Monday, December 19, 2011

Obama admin ignoring domestic Islamist terror threat?

The Obama administration has failed to fully understand the homegrown terrorism threat posed by Islamist extremists, notably by mischaracterizing the terror attack carried out by a Muslim U.S. Army major, according to a new Republican House report.
The report, released on Dec. 7, was prepared by Republicans on the House Homeland Security Committee. It criticized the administration for not recognizing the Islamist nature of Maj. Nidal Hasan’s attack at Fort Hood, Texas in 2009 and an attack at an Army recruiting station in Little Rock, Arkansas earlier that same year.
In the Fort Hood attack Maj.

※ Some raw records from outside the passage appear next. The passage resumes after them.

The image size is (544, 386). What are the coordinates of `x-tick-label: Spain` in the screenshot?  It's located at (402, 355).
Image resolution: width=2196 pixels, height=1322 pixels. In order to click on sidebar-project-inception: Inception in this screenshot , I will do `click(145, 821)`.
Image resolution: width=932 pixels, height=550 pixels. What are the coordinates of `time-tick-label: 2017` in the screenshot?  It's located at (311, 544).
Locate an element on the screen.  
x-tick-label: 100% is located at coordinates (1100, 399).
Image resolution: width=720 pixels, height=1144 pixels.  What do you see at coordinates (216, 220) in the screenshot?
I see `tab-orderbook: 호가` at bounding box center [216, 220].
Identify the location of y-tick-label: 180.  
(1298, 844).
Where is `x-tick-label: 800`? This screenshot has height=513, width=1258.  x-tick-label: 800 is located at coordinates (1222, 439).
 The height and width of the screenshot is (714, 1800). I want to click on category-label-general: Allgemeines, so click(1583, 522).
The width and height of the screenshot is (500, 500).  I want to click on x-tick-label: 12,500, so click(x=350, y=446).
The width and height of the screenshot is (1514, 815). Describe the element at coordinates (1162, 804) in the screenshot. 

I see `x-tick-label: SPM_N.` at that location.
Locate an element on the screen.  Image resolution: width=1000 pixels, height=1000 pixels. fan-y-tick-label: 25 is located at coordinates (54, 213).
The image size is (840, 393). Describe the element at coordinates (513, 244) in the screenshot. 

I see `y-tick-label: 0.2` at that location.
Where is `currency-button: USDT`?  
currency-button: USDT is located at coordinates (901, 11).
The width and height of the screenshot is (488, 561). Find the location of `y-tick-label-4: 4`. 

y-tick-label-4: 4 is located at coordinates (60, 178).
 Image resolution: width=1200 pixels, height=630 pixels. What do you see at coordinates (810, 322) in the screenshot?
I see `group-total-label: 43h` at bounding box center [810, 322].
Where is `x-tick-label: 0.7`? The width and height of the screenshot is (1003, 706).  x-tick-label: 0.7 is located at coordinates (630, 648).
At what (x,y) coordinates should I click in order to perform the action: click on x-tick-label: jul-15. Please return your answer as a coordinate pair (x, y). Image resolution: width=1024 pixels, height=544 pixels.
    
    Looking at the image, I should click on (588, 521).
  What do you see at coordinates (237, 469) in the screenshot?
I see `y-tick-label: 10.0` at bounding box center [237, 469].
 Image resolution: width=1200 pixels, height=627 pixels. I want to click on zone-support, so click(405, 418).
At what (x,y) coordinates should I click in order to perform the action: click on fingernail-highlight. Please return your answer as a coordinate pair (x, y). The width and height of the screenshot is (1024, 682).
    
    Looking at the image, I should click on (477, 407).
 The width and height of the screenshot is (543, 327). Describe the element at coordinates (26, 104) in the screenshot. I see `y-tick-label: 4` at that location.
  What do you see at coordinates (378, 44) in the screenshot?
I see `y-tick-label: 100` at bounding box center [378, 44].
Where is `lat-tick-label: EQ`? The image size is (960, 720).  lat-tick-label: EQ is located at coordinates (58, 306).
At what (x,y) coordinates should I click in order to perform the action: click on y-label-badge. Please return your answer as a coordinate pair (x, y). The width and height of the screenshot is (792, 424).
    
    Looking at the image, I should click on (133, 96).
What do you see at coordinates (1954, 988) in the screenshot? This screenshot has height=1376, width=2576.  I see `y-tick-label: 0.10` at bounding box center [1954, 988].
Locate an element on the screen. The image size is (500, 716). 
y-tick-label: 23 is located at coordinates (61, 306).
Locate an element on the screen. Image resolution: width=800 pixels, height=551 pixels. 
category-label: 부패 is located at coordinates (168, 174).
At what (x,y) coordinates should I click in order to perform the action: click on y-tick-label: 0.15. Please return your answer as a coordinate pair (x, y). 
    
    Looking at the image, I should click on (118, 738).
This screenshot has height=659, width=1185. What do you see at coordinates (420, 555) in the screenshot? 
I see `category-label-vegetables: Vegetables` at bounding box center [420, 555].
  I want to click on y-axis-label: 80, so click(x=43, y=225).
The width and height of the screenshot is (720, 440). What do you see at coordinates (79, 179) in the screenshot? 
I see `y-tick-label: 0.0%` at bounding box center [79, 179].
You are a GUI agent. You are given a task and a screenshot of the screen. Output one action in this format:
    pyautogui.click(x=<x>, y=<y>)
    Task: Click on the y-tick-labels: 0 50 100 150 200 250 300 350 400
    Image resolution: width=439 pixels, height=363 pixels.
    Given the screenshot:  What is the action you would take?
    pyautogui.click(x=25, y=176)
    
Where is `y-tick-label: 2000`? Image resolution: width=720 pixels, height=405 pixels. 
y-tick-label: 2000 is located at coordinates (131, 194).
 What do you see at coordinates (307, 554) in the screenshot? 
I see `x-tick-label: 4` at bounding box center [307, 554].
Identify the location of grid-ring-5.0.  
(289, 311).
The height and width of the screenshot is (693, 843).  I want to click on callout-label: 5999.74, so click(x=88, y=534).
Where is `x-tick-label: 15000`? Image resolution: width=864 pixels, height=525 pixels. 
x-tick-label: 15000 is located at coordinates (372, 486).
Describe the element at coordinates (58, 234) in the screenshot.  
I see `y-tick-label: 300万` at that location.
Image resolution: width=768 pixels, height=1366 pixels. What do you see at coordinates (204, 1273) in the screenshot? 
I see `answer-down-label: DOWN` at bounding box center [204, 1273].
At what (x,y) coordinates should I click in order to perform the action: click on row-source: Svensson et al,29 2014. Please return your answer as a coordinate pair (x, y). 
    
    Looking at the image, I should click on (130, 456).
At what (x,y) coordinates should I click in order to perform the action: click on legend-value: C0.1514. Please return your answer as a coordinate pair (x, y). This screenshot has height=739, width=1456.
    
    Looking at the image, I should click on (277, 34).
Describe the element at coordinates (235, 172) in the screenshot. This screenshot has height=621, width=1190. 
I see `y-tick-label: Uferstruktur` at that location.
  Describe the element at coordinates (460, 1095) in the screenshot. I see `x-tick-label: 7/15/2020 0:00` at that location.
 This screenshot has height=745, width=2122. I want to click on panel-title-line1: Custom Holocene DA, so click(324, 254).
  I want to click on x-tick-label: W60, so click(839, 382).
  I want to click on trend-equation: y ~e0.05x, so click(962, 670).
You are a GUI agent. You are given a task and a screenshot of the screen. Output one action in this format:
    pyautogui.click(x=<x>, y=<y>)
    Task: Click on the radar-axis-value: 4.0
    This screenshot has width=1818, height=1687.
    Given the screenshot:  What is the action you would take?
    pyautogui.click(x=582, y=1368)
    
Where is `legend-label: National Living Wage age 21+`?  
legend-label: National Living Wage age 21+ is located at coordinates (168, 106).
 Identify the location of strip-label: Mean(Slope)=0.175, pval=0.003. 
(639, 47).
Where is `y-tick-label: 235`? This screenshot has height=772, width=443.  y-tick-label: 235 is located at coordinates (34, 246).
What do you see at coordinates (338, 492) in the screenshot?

Nidal Hasan murdered 13 people and injured an additional 32. Earlier that year at a Little Rock Army Recruiting Center, Army Private William Long was fatally shot by homegrown Islamist terrorist Carlos Bledsoe, who calls himself Abdulhakim Mujahid Muhammad.
The Obama administration classified the Fort Hood attack as “workplace violence” and the murder of Long was listed in state court as a criminal offense and not a terrorist act.
“Both incidents also demonstrate the contradiction of the Obama administration regarding homegrown terrorism: The administration has steadfastly refused to say these cases are evidence of violent Islamist extremism,” the report said.
In several bulletins to federal, state and local law enforcement and security agencies since May 1, the Fort Hood and Little Rock tragedies were referred to as examples of homegrown violent extremism by lone offenders targeting the U.S. military, who might launch retaliatory attacks for Bin Laden’s death.
However, the bulletins did not use the word “Islamist” in describing those behind the general threats and failed to recognize that homegrown violent extremists are motivated by Islamist extremism, the report maintains.
“The heroic soldiers killed and wounded in the Little Rock and Fort Hood shootings have not received Purple Heart medals, despite pleas by their survivors that their loved ones fell in the line of duty in the war on terror,” the report said.
The report, “Homegrown Terrorism: The Threat to Military Communities Inside the United States,” is available at: .
“The Department of Defense considers the U.S. homeland the most dangerous place for a G.I. outside of foreign warzones, and the top threat they face here is from violent Islamist extremists,” the report said.
“While our troops at overseas bases train their weapons outward to prevent armed enemies from getting inside the wire,’ one way militant Islamists are penetrating our defenses is through enlistment in the U.S. Armed Forces,” it said.
Other major attacks perpetrated by insiders include the 2003 attack at Kuwait Camp Pennsylvania by Army Sgt. Hasan Akbar, who used grenades to kill and wound fellow soldiers in 2003, and Army Pvt. Naser Abdo, also accused of a subsequent terror plot at Fort Hood.

The report said more than 33 cases have involved terrorists operating inside the United States or the U.S. military. A total of 23 incidents occurred in the past 30 months in what the report called a “surge” in homegrown Islamist terror.

“Radicalized insiders who have access to training and weapons erode trust and morale within the ranks because they have unfettered access to their intended targets,” the report said.

The report said that there are likely far more radicalized Muslims in the military than has been publicly acknowledged.

“These cases represent the leading edge of Al Qaida’s ongoing effort to infiltrate the U.S. military and to recruit or radicalize vulnerable servicemen to commit future acts of terror,” the report said.